***** AVAILABLE DATA

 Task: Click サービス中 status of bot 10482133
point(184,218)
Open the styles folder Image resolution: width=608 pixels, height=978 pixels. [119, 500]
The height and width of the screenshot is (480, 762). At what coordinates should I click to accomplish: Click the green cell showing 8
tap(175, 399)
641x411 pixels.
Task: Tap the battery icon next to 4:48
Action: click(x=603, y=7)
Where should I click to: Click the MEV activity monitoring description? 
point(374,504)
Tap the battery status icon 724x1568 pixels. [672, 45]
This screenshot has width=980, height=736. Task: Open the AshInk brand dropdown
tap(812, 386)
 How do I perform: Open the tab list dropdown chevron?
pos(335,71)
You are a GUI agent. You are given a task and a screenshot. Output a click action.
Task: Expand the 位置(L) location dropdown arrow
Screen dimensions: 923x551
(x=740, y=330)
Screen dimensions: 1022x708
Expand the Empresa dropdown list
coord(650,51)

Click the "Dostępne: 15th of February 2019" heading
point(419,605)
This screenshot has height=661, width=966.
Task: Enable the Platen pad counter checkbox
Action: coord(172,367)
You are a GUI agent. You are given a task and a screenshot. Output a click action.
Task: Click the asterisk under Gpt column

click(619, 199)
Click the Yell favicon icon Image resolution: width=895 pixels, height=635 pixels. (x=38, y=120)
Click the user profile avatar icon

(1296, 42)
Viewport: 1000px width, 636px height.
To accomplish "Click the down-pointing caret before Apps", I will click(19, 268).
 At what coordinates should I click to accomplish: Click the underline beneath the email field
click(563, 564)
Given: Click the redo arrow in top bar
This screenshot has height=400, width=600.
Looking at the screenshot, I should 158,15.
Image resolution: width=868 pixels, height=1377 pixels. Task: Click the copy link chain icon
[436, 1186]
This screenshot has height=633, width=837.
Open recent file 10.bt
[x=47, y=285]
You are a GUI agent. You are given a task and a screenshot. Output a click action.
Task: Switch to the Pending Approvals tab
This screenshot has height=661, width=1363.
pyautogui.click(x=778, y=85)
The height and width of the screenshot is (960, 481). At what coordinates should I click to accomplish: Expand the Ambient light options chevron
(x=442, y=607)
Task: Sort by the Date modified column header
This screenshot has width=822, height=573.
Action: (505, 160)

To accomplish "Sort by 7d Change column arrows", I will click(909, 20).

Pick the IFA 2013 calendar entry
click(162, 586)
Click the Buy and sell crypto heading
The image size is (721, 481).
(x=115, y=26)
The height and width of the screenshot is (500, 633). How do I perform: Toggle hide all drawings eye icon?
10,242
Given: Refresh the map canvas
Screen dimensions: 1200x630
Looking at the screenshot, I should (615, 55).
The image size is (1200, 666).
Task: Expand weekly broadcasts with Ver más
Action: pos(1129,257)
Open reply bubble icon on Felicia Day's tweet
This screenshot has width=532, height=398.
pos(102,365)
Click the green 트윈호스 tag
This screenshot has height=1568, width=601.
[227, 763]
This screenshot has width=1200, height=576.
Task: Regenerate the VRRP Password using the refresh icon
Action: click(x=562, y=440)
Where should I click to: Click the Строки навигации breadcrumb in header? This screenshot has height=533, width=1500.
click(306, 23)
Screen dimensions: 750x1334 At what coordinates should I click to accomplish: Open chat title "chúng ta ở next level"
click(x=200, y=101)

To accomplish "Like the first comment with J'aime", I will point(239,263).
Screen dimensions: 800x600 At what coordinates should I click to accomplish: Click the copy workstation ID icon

**********

_TASK OBJECTIVE_.
The records above need to be retyped in full, exactly as they stand.

_ANSWER SECTION_.
 Task: Click サービス中 status of bot 10482133
point(184,218)
Open the styles folder Image resolution: width=608 pixels, height=978 pixels. [119, 500]
The height and width of the screenshot is (480, 762). At what coordinates should I click to accomplish: Click the green cell showing 8
tap(175, 399)
641x411 pixels.
Task: Tap the battery icon next to 4:48
Action: click(x=603, y=7)
Where should I click to: Click the MEV activity monitoring description? 
point(374,504)
Tap the battery status icon 724x1568 pixels. [672, 45]
This screenshot has width=980, height=736. Task: Open the AshInk brand dropdown
tap(812, 386)
 How do I perform: Open the tab list dropdown chevron?
pos(335,71)
You are a GUI agent. You are given a task and a screenshot. Output a click action.
Task: Expand the 位置(L) location dropdown arrow
Screen dimensions: 923x551
(x=740, y=330)
Screen dimensions: 1022x708
Expand the Empresa dropdown list
coord(650,51)

Click the "Dostępne: 15th of February 2019" heading
point(419,605)
This screenshot has height=661, width=966.
Task: Enable the Platen pad counter checkbox
Action: coord(172,367)
You are a GUI agent. You are given a task and a screenshot. Output a click action.
Task: Click the asterisk under Gpt column

click(619, 199)
Click the Yell favicon icon Image resolution: width=895 pixels, height=635 pixels. (x=38, y=120)
Click the user profile avatar icon

(1296, 42)
Viewport: 1000px width, 636px height.
To accomplish "Click the down-pointing caret before Apps", I will click(19, 268).
 At what coordinates should I click to accomplish: Click the underline beneath the email field
click(563, 564)
Given: Click the redo arrow in top bar
This screenshot has height=400, width=600.
Looking at the screenshot, I should 158,15.
Image resolution: width=868 pixels, height=1377 pixels. Task: Click the copy link chain icon
[436, 1186]
This screenshot has height=633, width=837.
Open recent file 10.bt
[x=47, y=285]
You are a GUI agent. You are given a task and a screenshot. Output a click action.
Task: Switch to the Pending Approvals tab
This screenshot has height=661, width=1363.
pyautogui.click(x=778, y=85)
The height and width of the screenshot is (960, 481). At what coordinates should I click to accomplish: Expand the Ambient light options chevron
(x=442, y=607)
Task: Sort by the Date modified column header
This screenshot has width=822, height=573.
Action: (505, 160)

To accomplish "Sort by 7d Change column arrows", I will click(909, 20).

Pick the IFA 2013 calendar entry
click(162, 586)
Click the Buy and sell crypto heading
The image size is (721, 481).
(x=115, y=26)
The height and width of the screenshot is (500, 633). How do I perform: Toggle hide all drawings eye icon?
10,242
Given: Refresh the map canvas
Screen dimensions: 1200x630
Looking at the screenshot, I should (615, 55).
The image size is (1200, 666).
Task: Expand weekly broadcasts with Ver más
Action: pos(1129,257)
Open reply bubble icon on Felicia Day's tweet
This screenshot has width=532, height=398.
pos(102,365)
Click the green 트윈호스 tag
This screenshot has height=1568, width=601.
[227, 763]
This screenshot has width=1200, height=576.
Task: Regenerate the VRRP Password using the refresh icon
Action: click(x=562, y=440)
Where should I click to: Click the Строки навигации breadcrumb in header? This screenshot has height=533, width=1500.
click(306, 23)
Screen dimensions: 750x1334 At what coordinates should I click to accomplish: Open chat title "chúng ta ở next level"
click(x=200, y=101)

To accomplish "Like the first comment with J'aime", I will point(239,263).
Screen dimensions: 800x600 At what coordinates should I click to accomplish: Click the copy workstation ID icon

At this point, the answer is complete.